** TASK MATERIAL follows **

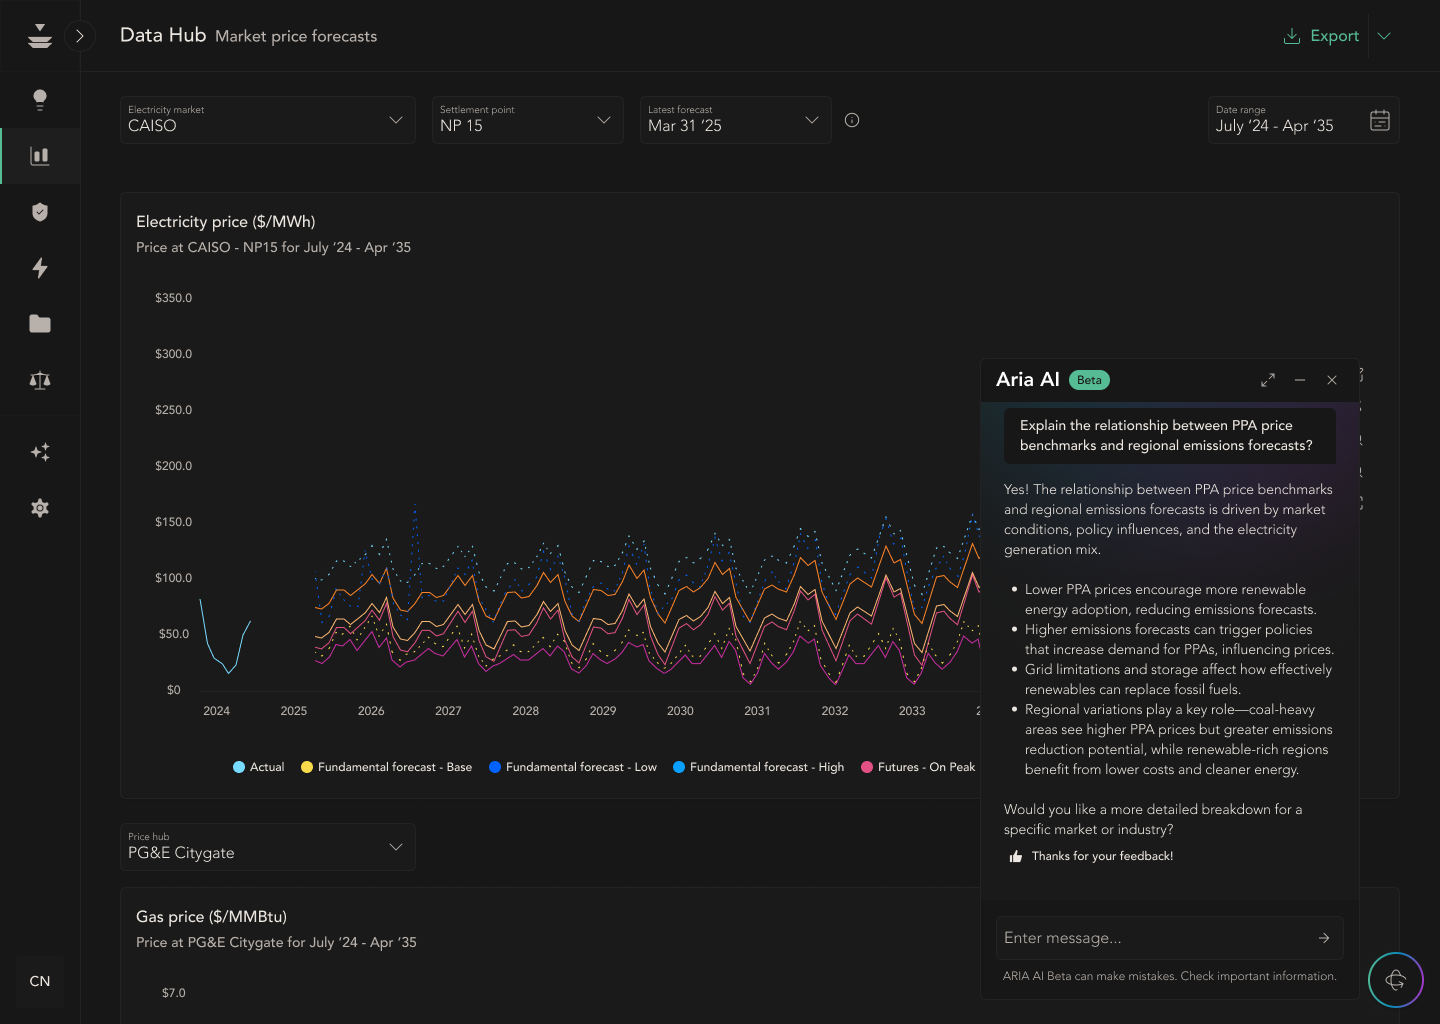The image size is (1440, 1024).
Task: Click the scales balance icon in sidebar
Action: tap(40, 380)
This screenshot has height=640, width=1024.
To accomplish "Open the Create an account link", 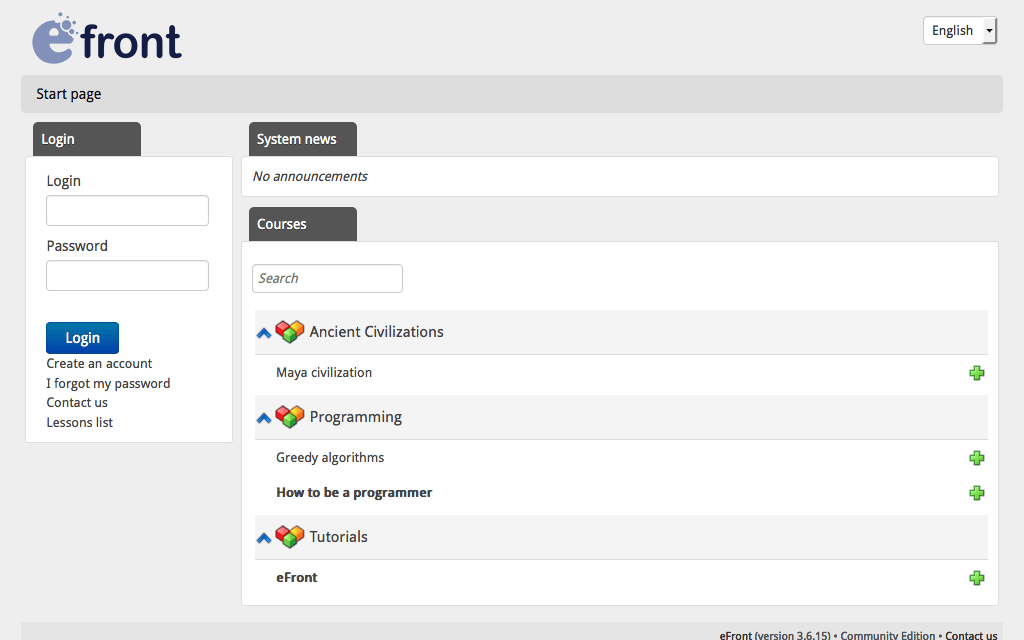I will (99, 364).
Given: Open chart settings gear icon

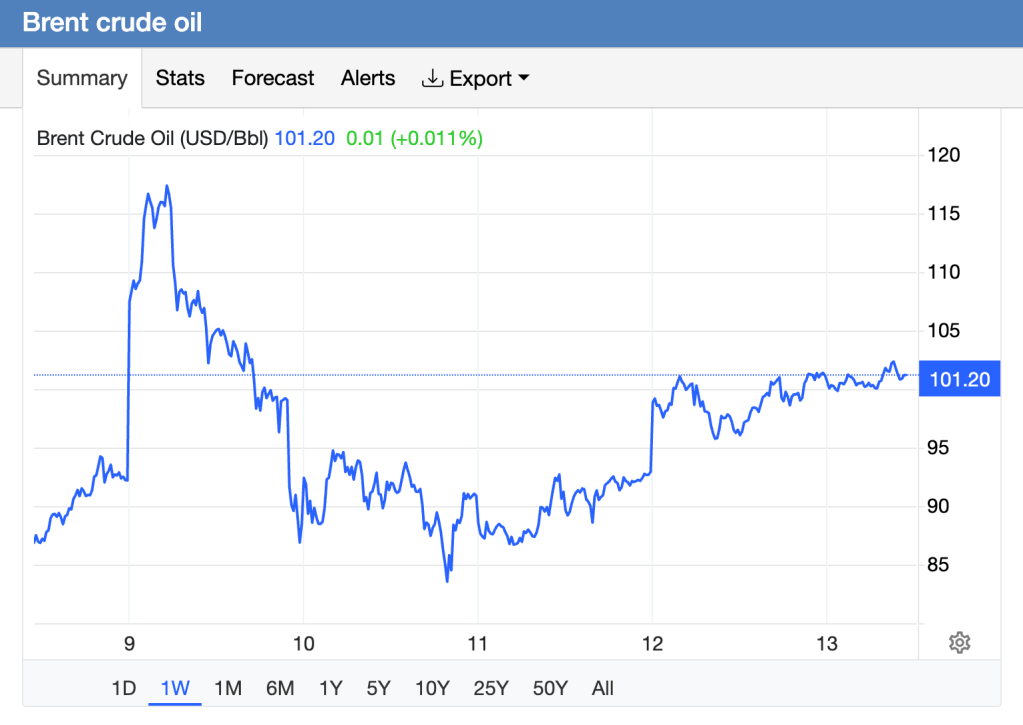Looking at the screenshot, I should (959, 642).
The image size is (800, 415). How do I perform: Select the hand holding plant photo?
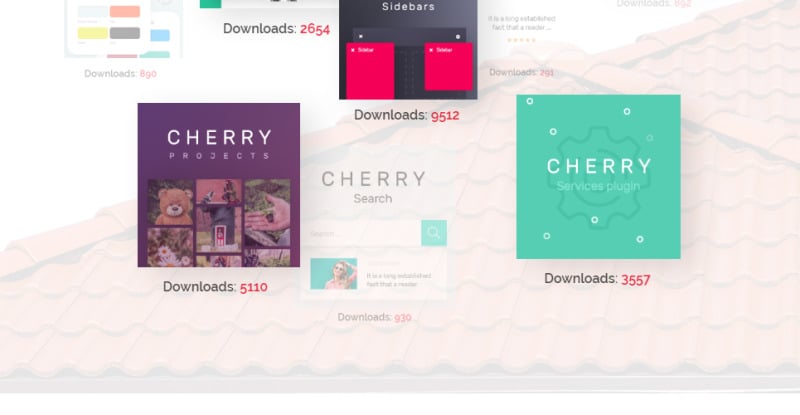tap(267, 212)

** End of TASK MATERIAL **

§ **THE TASK**: In your reply, please set down exactly the lines from the one containing "The image size is (800, 415)." through the end of the records, with the pictures left out.

§ **SOLUTION FOR THIS PROBLEM**:
The image size is (800, 415). How do I perform: Select the hand holding plant photo?
tap(267, 212)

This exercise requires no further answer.